* _Exercise description_: Please return all of the data below line for line without changing anything, but leave out the pictures.

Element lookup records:
▼▼▼
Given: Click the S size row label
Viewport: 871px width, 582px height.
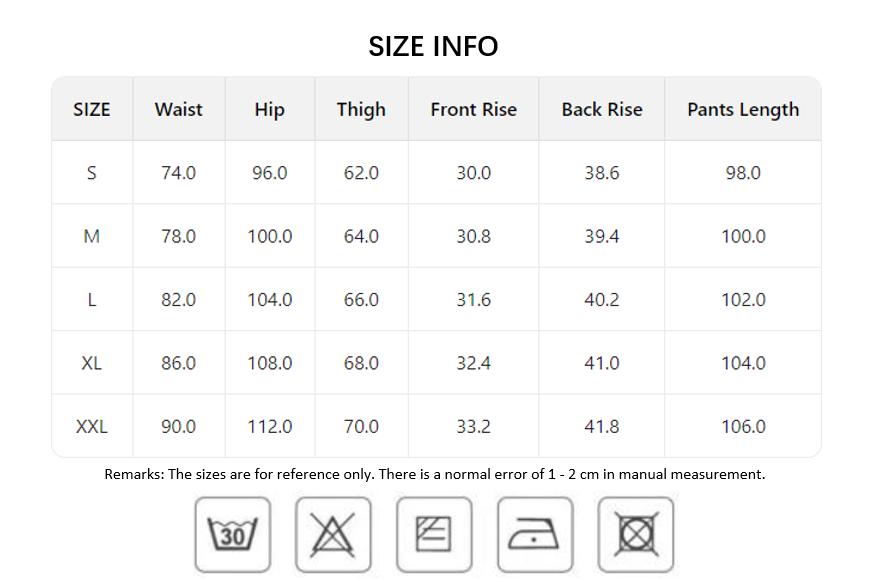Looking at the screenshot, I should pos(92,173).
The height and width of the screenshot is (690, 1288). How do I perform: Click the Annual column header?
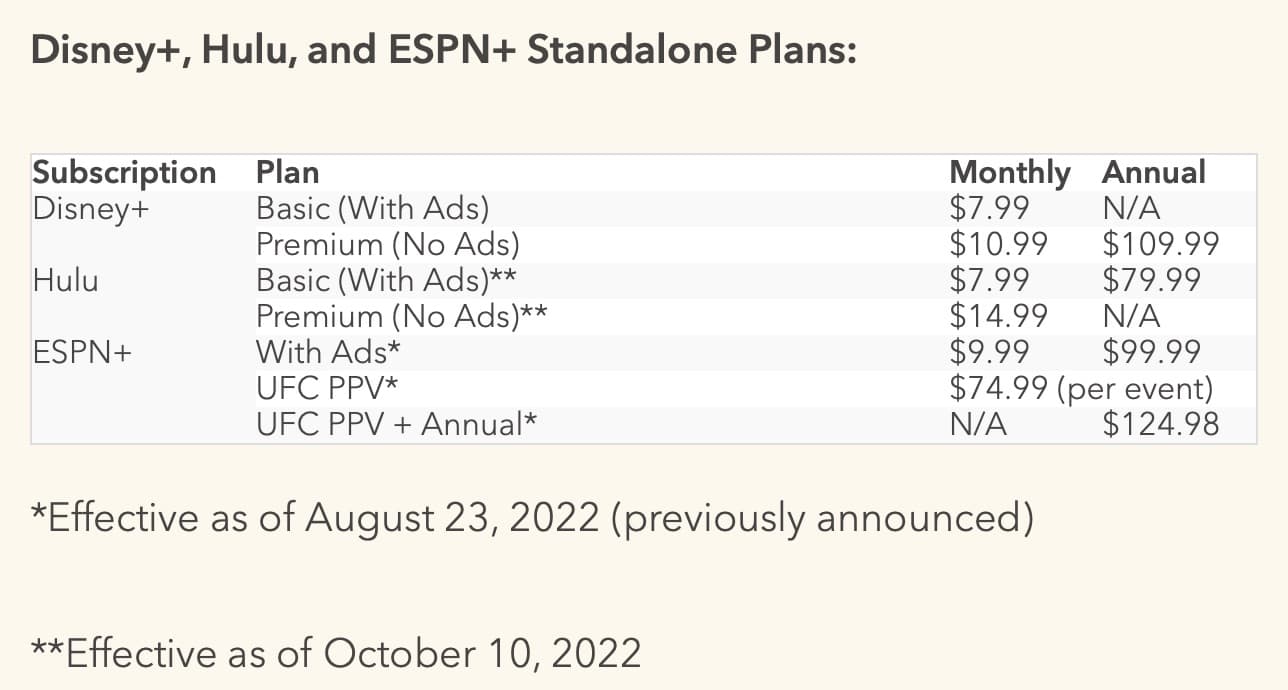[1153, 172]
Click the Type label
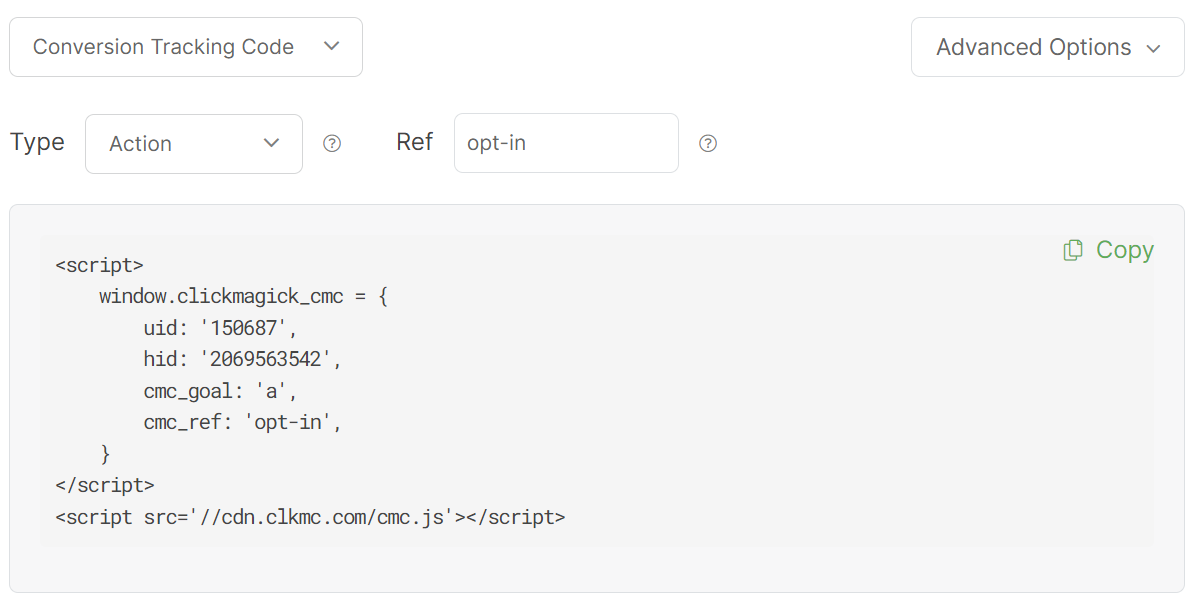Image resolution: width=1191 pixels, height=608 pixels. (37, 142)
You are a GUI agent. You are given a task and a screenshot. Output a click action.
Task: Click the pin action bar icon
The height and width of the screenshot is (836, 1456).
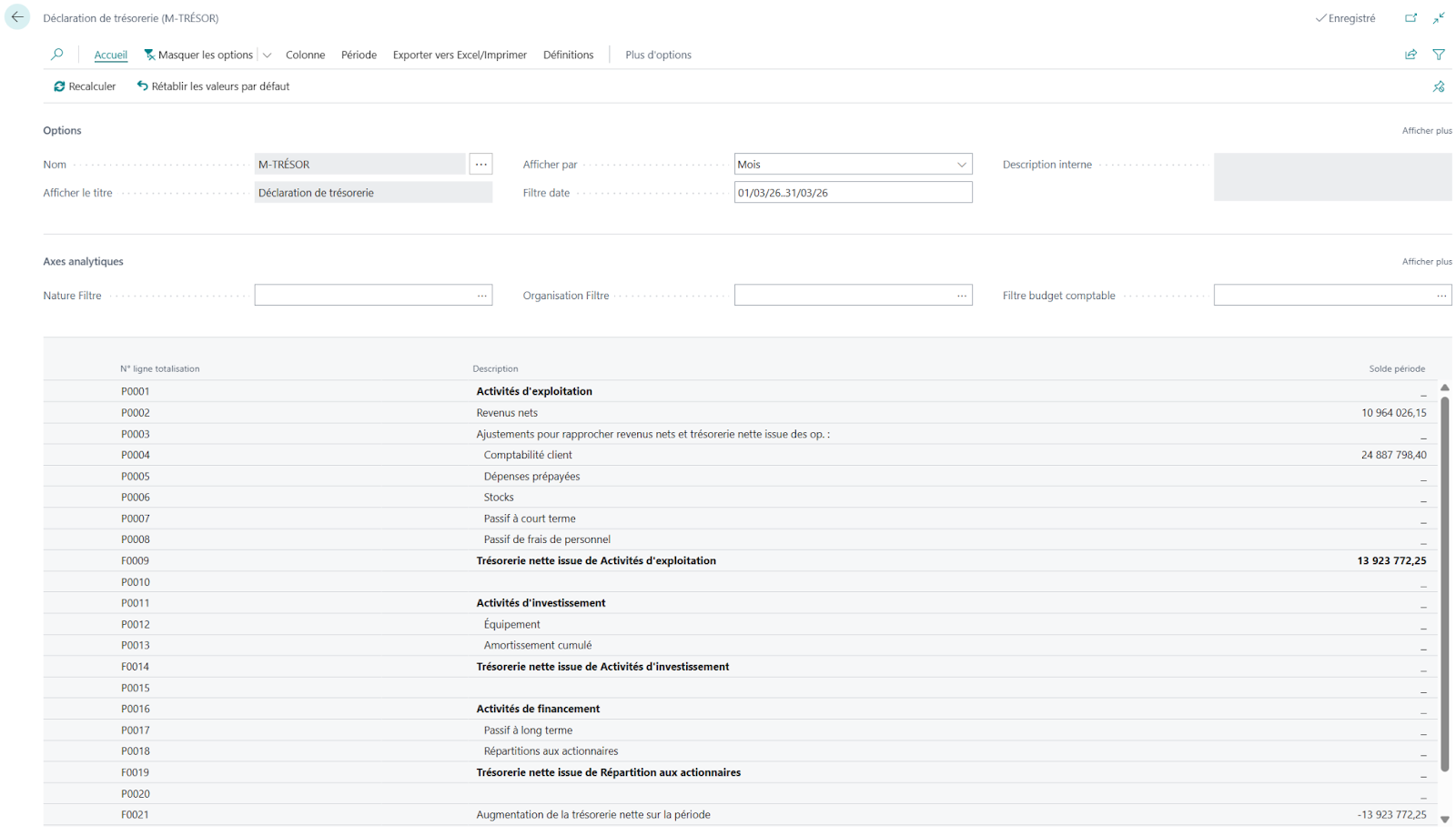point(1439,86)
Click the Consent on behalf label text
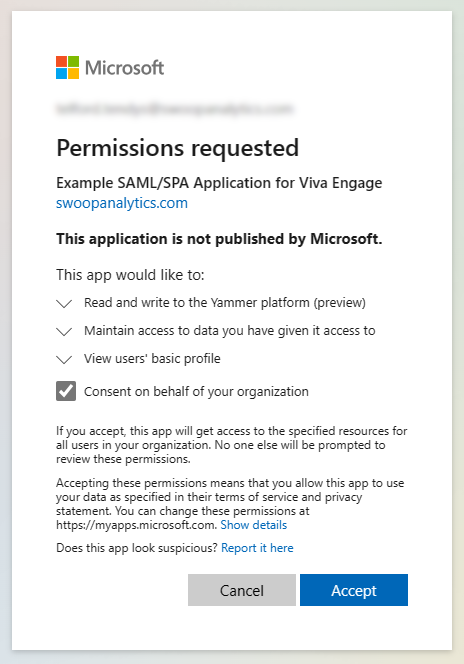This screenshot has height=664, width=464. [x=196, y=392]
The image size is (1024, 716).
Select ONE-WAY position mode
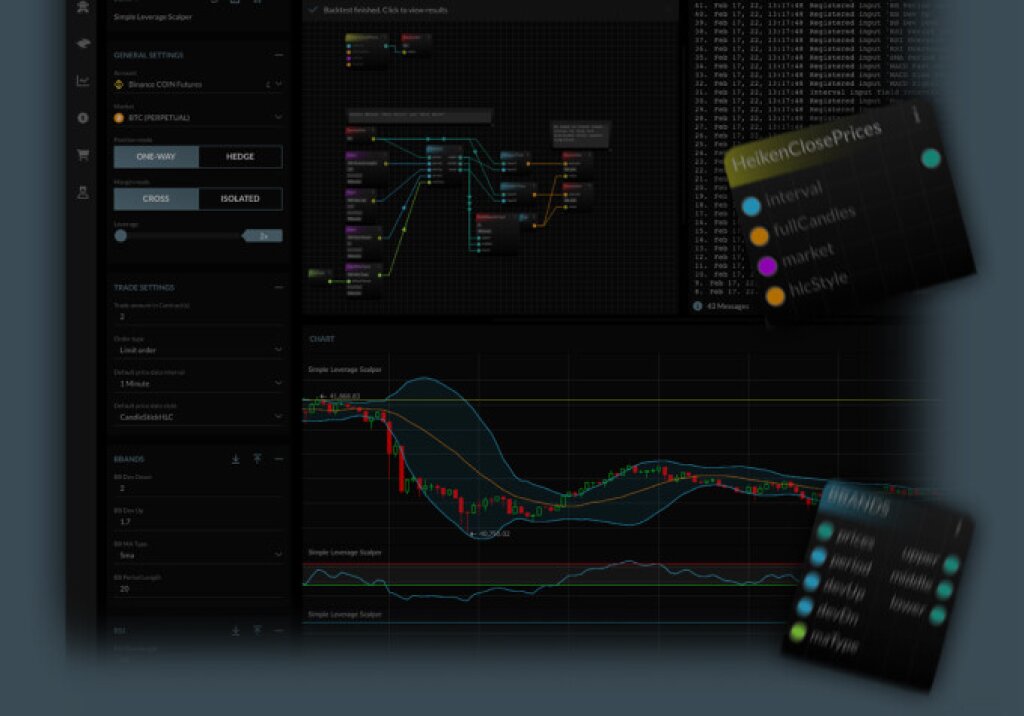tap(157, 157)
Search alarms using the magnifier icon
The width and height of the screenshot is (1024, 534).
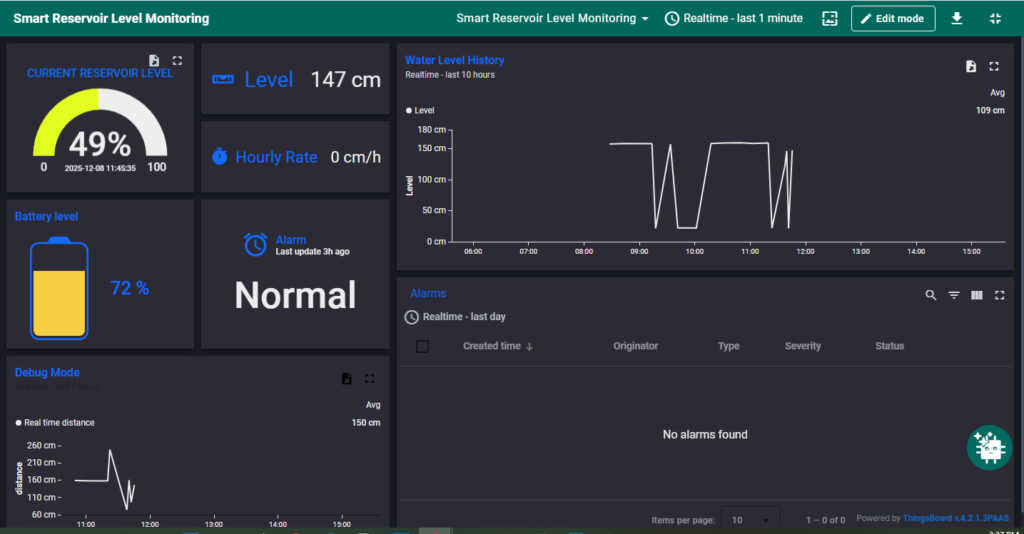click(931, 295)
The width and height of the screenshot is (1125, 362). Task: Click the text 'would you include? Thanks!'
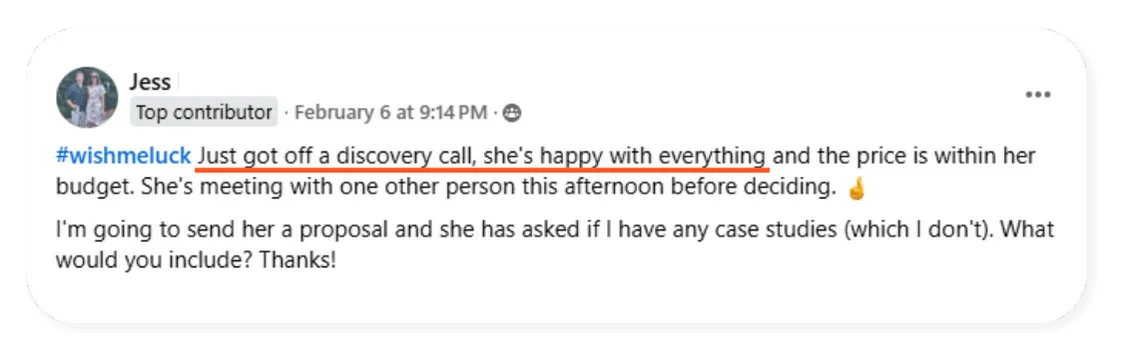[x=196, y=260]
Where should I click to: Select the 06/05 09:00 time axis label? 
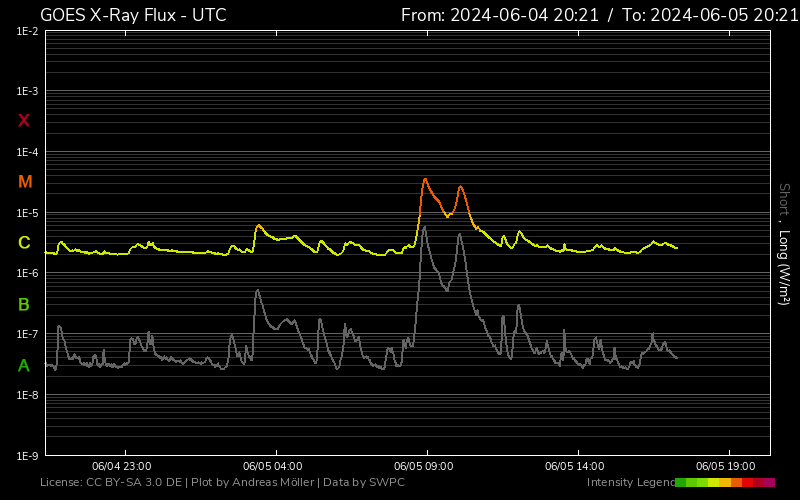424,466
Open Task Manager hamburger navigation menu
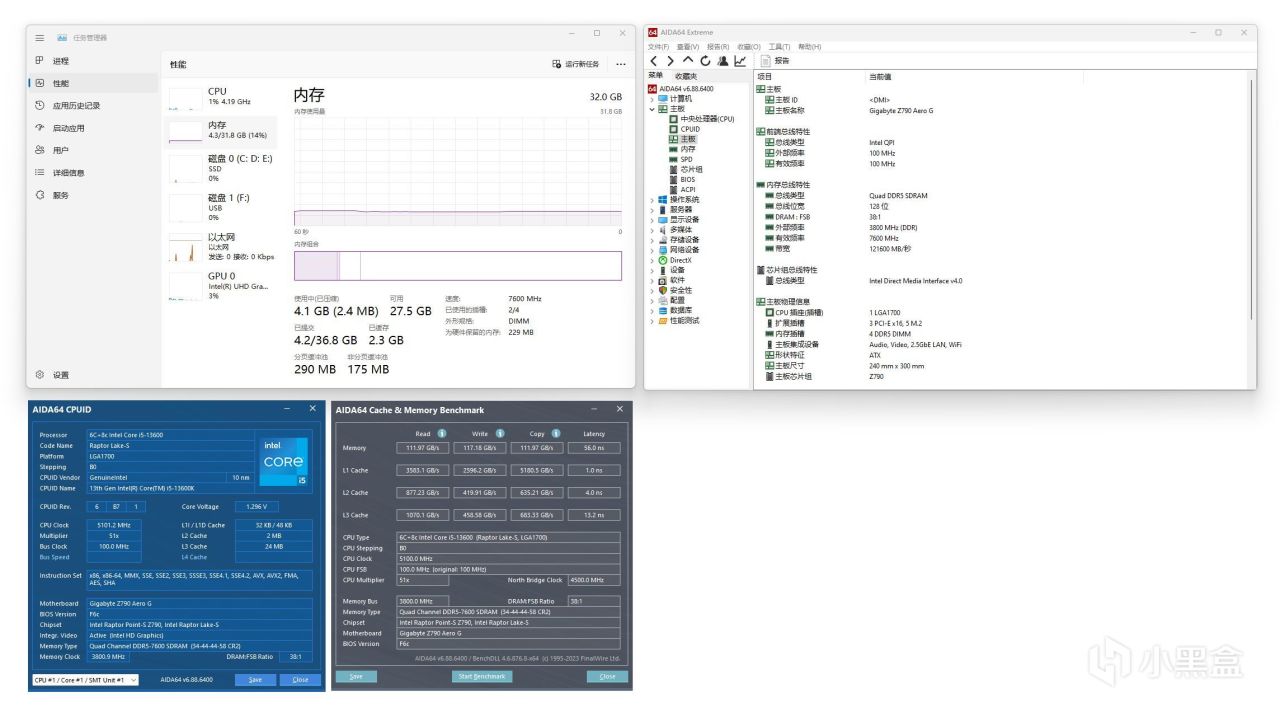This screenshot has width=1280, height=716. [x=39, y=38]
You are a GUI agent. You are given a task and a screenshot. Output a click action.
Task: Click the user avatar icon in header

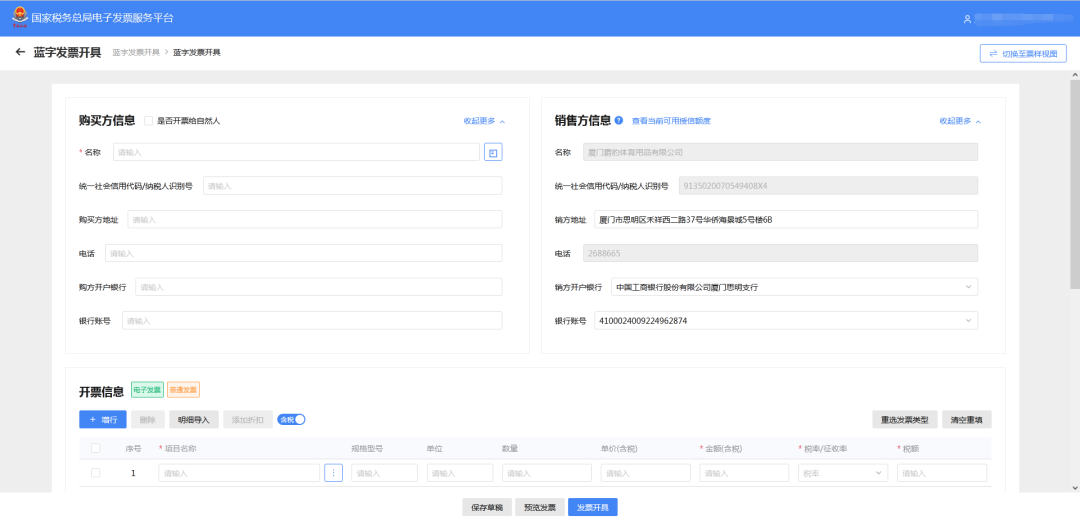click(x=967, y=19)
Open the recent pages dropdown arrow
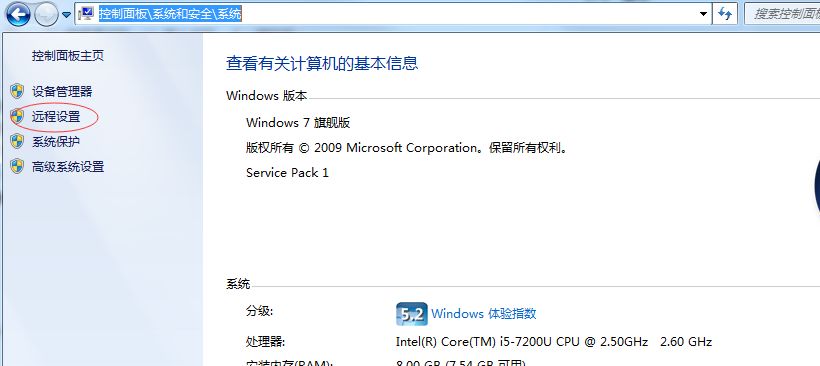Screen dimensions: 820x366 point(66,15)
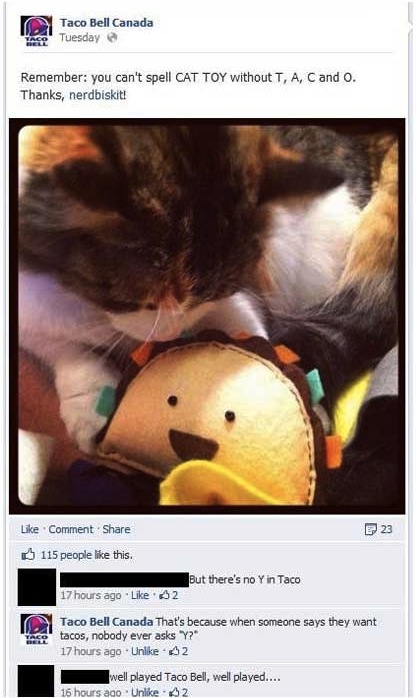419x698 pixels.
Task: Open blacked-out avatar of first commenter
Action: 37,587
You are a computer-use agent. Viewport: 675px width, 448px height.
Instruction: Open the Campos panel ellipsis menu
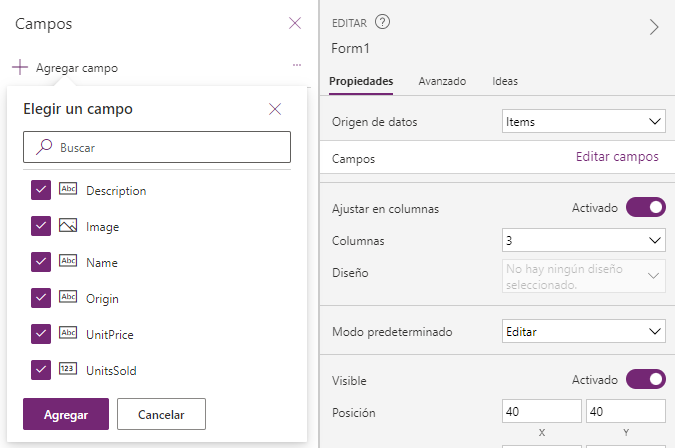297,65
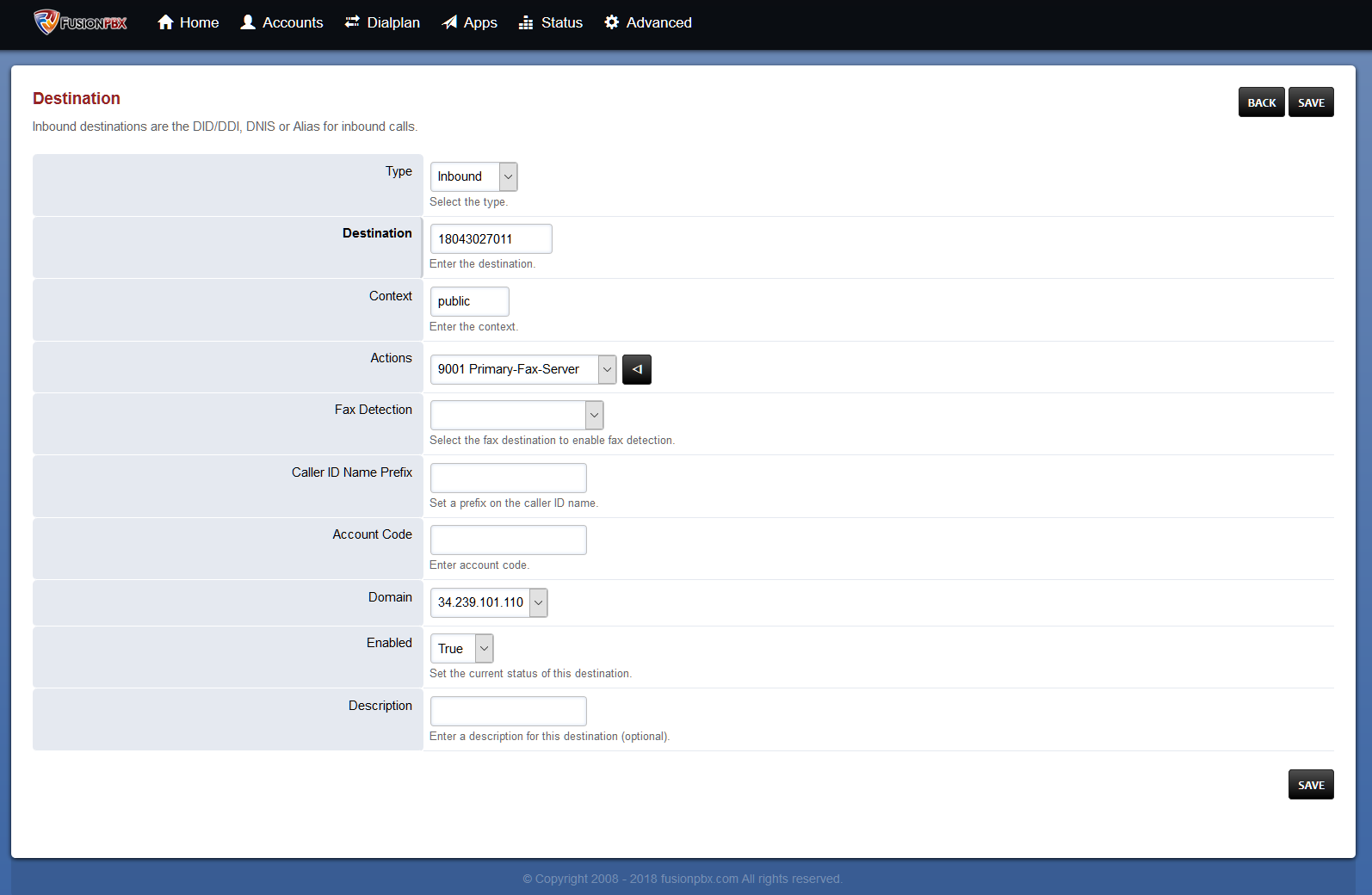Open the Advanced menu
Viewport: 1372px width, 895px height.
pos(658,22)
▲▲▲
* _Exercise solution_:
Given: Click the S size row label
Viewport: 871px width, 582px height.
Looking at the screenshot, I should pos(92,173).
The height and width of the screenshot is (690, 1288). How do I perform: Click the Annual column header?
[1153, 172]
Click the Type label
Image resolution: width=1191 pixels, height=608 pixels. (37, 142)
You are a GUI agent. You are given a task and a screenshot. Output a click action.
Task: Click the pin action bar icon
The height and width of the screenshot is (836, 1456).
point(1439,86)
Click the Consent on behalf label text
This screenshot has height=664, width=464. [x=196, y=392]
The image size is (1024, 716).
Select ONE-WAY position mode
tap(157, 157)
Search alarms using the magnifier icon
The width and height of the screenshot is (1024, 534).
click(931, 295)
The width and height of the screenshot is (1125, 362). Task: Click the text 'would you include? Thanks!'
[x=196, y=260]
Where should I click to: Select the 06/05 09:00 time axis label? 
424,466
Open Task Manager hamburger navigation menu
This screenshot has width=1280, height=716. [x=39, y=38]
You are a GUI agent. You are given a task and a screenshot. Output a click action.
Task: Click the user avatar icon in header

click(x=967, y=19)
Open the recent pages dropdown arrow
Screen dimensions: 820x366 point(66,15)
419x698 pixels.
Task: Open blacked-out avatar of first commenter
Action: 37,587
You are a computer-use agent. Viewport: 675px width, 448px height.
Instruction: Open the Campos panel ellipsis menu
297,65
Open the Advanced menu
Viewport: 1372px width, 895px height.
pos(658,22)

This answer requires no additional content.